Only these lines of the data below are wanted: the one with "This screenshot has width=1568, height=631.", the one with "Given: View the 0911测试 row via 查看", and any lines between them, each repeated exactly.
*** Data supplied ***
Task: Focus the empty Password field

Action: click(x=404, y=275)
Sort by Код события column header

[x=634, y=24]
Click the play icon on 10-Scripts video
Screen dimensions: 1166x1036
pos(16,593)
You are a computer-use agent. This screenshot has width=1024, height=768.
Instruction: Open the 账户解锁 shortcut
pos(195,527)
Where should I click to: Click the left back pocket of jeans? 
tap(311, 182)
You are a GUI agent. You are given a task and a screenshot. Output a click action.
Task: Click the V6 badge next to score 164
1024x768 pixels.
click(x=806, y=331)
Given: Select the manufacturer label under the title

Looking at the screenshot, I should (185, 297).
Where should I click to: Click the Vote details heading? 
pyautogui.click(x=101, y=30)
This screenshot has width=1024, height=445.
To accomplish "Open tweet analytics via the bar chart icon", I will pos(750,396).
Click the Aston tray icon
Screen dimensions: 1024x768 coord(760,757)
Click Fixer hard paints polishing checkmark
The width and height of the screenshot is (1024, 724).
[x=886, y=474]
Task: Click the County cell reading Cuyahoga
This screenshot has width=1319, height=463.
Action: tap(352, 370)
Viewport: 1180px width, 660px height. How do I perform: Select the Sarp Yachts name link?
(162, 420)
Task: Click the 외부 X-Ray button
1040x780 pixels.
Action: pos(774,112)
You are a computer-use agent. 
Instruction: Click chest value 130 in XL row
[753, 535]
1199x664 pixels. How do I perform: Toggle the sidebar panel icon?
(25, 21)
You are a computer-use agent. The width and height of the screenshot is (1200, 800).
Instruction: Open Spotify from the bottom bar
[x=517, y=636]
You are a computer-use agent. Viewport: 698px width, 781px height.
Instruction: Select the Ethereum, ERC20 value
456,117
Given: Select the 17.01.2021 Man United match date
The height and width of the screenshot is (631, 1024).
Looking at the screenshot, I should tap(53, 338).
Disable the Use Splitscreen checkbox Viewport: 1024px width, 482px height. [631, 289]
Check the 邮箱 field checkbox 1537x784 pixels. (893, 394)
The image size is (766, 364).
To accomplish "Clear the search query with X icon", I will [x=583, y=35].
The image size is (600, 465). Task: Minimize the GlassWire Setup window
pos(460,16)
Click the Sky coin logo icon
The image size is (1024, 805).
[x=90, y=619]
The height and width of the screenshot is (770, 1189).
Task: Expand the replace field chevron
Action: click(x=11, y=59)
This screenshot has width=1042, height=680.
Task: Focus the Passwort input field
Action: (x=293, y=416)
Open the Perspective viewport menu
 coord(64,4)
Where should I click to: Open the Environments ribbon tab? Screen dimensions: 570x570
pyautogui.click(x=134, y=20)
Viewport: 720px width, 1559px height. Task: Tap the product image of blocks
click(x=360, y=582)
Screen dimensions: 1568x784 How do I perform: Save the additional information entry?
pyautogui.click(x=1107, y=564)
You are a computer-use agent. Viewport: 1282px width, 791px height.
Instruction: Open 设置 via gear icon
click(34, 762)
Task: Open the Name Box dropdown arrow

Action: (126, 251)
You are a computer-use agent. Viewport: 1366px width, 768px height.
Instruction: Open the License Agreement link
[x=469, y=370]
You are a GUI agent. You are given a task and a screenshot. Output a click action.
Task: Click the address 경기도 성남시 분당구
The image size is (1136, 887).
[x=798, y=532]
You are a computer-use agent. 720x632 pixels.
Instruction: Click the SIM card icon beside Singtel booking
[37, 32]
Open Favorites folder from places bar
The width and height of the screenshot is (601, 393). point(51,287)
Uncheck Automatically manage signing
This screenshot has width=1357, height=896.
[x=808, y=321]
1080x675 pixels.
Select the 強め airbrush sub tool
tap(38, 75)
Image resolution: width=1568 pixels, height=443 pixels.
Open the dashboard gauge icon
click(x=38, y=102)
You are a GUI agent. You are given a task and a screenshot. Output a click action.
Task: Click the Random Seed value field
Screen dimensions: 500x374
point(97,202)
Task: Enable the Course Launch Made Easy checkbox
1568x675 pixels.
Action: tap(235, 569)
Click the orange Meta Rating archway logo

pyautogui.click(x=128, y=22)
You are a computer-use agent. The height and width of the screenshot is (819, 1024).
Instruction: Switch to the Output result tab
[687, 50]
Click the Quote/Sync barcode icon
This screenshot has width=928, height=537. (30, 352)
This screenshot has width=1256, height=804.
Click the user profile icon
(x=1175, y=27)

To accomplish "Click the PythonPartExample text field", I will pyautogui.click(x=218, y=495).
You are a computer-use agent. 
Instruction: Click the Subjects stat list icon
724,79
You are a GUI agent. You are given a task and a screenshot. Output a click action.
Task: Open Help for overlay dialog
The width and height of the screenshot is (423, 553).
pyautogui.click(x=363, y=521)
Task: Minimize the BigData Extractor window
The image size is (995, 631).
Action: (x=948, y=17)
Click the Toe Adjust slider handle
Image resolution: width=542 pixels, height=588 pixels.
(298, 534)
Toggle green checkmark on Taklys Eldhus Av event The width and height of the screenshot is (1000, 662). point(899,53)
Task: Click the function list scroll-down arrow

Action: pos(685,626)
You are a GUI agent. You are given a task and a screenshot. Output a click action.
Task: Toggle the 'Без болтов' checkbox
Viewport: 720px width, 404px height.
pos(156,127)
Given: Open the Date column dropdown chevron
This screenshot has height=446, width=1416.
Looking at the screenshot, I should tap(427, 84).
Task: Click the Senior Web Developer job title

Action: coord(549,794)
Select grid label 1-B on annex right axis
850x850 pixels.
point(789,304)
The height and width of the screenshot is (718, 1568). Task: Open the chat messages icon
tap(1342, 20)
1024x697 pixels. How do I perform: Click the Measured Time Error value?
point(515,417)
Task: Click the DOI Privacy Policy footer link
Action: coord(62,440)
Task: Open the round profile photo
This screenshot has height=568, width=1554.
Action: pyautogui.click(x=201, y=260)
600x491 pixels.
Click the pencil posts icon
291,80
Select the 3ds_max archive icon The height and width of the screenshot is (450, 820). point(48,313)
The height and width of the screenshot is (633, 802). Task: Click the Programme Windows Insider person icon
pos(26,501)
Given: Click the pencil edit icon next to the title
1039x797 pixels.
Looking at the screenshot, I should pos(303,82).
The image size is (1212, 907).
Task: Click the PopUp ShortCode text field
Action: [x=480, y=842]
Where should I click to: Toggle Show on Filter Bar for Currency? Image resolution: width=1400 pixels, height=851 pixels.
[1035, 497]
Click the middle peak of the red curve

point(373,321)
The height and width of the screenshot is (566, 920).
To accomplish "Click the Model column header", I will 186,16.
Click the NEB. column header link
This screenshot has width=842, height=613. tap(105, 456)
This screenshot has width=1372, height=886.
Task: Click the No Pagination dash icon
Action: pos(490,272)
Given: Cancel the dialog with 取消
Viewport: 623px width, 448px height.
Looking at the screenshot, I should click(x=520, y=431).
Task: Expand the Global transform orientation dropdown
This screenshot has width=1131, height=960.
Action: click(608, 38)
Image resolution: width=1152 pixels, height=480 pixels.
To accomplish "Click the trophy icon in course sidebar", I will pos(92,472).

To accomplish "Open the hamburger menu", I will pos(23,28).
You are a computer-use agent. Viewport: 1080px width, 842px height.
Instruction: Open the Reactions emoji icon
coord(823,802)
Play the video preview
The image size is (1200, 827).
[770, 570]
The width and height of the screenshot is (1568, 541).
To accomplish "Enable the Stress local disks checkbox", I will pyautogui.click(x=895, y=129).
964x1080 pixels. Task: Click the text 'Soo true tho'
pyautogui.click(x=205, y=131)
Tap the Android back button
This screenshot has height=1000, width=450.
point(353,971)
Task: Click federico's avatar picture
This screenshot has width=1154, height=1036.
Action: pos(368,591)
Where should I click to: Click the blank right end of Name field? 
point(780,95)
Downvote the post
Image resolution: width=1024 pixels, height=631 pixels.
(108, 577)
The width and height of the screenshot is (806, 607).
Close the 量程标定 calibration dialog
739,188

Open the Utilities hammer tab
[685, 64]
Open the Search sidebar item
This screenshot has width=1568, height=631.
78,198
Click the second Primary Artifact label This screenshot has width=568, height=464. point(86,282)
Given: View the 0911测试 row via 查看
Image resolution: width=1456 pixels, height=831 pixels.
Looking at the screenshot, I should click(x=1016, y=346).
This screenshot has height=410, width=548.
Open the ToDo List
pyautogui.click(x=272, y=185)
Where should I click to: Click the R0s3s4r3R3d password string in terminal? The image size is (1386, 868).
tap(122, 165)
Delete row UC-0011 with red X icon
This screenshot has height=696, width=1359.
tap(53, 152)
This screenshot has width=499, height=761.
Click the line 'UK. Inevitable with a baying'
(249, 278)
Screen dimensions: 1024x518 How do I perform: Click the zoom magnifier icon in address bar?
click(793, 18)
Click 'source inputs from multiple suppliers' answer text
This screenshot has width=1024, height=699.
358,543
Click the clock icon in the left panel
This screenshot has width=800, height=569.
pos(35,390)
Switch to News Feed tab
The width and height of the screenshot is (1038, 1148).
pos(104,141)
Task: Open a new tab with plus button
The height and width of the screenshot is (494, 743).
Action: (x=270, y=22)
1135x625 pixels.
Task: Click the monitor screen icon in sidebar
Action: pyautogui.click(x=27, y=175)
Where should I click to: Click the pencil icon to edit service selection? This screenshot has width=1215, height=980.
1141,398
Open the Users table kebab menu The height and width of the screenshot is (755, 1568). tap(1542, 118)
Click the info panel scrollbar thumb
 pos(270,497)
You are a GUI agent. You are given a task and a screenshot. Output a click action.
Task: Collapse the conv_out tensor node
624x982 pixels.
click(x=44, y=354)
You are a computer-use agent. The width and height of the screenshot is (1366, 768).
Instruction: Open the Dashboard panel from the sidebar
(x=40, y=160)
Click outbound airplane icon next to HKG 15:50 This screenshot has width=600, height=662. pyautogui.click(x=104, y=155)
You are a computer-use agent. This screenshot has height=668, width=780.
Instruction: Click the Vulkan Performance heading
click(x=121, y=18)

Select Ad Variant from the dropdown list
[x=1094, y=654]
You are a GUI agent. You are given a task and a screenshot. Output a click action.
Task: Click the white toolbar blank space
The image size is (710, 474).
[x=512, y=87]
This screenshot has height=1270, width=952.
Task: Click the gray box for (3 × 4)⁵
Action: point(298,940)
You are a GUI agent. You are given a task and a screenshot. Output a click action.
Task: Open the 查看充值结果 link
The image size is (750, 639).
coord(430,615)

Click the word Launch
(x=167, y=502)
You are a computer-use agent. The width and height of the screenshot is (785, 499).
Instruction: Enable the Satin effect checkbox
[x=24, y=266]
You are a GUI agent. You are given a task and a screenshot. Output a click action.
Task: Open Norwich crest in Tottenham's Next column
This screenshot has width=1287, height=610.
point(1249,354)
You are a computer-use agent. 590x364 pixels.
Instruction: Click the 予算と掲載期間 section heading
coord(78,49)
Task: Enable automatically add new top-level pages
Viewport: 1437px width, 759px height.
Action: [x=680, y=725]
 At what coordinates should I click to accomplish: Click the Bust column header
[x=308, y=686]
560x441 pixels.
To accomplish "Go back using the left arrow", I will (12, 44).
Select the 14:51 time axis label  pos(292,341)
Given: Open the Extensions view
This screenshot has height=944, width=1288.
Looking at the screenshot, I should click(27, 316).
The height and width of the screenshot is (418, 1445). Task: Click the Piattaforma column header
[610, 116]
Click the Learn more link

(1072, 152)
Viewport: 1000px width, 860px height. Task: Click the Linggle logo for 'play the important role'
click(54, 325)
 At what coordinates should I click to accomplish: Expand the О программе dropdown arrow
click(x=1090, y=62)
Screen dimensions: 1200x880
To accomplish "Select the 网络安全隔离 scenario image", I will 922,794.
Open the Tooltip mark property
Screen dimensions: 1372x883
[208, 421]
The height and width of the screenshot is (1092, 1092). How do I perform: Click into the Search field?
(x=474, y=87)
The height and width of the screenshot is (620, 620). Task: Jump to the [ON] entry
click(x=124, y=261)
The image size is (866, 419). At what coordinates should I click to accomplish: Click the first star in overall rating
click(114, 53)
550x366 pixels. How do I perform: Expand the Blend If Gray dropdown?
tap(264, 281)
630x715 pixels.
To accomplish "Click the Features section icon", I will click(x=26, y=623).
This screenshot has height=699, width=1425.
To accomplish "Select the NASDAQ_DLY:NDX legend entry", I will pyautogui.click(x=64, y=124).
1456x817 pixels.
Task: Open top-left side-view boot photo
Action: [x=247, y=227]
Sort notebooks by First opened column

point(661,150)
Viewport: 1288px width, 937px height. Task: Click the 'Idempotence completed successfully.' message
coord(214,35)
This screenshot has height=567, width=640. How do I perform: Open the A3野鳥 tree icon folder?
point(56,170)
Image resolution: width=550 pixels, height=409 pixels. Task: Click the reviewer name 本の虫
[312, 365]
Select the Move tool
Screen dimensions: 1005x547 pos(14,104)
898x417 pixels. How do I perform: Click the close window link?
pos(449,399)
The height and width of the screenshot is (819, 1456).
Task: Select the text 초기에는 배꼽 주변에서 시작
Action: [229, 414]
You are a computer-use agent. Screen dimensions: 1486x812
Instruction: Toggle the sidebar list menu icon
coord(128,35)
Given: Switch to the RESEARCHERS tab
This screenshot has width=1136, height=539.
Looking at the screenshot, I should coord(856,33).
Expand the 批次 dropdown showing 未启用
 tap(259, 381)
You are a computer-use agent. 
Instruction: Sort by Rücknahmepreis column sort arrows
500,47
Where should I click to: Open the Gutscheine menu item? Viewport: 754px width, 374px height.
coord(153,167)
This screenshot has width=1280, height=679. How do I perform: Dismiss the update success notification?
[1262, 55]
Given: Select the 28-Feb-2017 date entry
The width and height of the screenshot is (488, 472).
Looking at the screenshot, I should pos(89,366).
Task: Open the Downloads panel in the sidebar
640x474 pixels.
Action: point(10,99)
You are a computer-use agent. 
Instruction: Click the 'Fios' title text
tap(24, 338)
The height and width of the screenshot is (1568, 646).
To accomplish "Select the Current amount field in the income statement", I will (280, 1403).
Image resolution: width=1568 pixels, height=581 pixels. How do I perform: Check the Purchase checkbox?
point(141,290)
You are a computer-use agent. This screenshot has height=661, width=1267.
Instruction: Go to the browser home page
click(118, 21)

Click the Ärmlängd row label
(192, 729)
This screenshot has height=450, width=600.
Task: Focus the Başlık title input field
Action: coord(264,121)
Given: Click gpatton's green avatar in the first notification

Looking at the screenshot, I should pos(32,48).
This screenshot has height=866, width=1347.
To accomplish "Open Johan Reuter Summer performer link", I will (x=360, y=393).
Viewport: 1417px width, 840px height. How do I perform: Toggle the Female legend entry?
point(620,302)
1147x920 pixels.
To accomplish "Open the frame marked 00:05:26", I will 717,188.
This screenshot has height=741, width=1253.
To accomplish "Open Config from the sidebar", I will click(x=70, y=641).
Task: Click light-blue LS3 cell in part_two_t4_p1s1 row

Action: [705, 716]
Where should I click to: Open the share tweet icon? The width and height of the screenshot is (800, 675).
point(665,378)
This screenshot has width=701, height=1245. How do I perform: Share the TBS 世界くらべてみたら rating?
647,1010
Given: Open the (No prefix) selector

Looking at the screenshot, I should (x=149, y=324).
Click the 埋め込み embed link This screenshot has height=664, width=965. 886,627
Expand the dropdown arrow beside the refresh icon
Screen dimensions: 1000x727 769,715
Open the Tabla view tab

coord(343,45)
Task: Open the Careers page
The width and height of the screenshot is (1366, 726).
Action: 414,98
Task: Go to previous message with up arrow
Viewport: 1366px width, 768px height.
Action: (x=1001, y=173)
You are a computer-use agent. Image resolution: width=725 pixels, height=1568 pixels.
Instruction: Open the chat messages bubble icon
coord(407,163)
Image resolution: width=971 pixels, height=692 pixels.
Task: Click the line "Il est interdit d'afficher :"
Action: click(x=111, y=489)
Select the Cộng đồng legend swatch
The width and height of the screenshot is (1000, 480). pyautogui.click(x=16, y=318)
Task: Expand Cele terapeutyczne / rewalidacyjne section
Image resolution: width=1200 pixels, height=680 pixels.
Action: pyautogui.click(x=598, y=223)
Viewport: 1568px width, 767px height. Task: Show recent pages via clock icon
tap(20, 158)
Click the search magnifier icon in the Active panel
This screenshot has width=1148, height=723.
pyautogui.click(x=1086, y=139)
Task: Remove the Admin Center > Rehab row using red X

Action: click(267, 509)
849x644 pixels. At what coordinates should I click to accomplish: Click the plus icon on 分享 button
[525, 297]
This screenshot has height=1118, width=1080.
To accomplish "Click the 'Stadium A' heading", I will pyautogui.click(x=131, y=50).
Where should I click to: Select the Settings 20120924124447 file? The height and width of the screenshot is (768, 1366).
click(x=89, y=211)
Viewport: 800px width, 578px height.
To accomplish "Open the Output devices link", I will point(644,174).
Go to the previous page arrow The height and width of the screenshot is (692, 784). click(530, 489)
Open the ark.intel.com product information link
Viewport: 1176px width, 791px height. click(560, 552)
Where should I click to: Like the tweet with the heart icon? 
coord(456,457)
***
* **Answer to this task**:
This screenshot has width=1568, height=631.
78,198
Click the second Primary Artifact label This screenshot has width=568, height=464. point(86,282)
Given: View the 0911测试 row via 查看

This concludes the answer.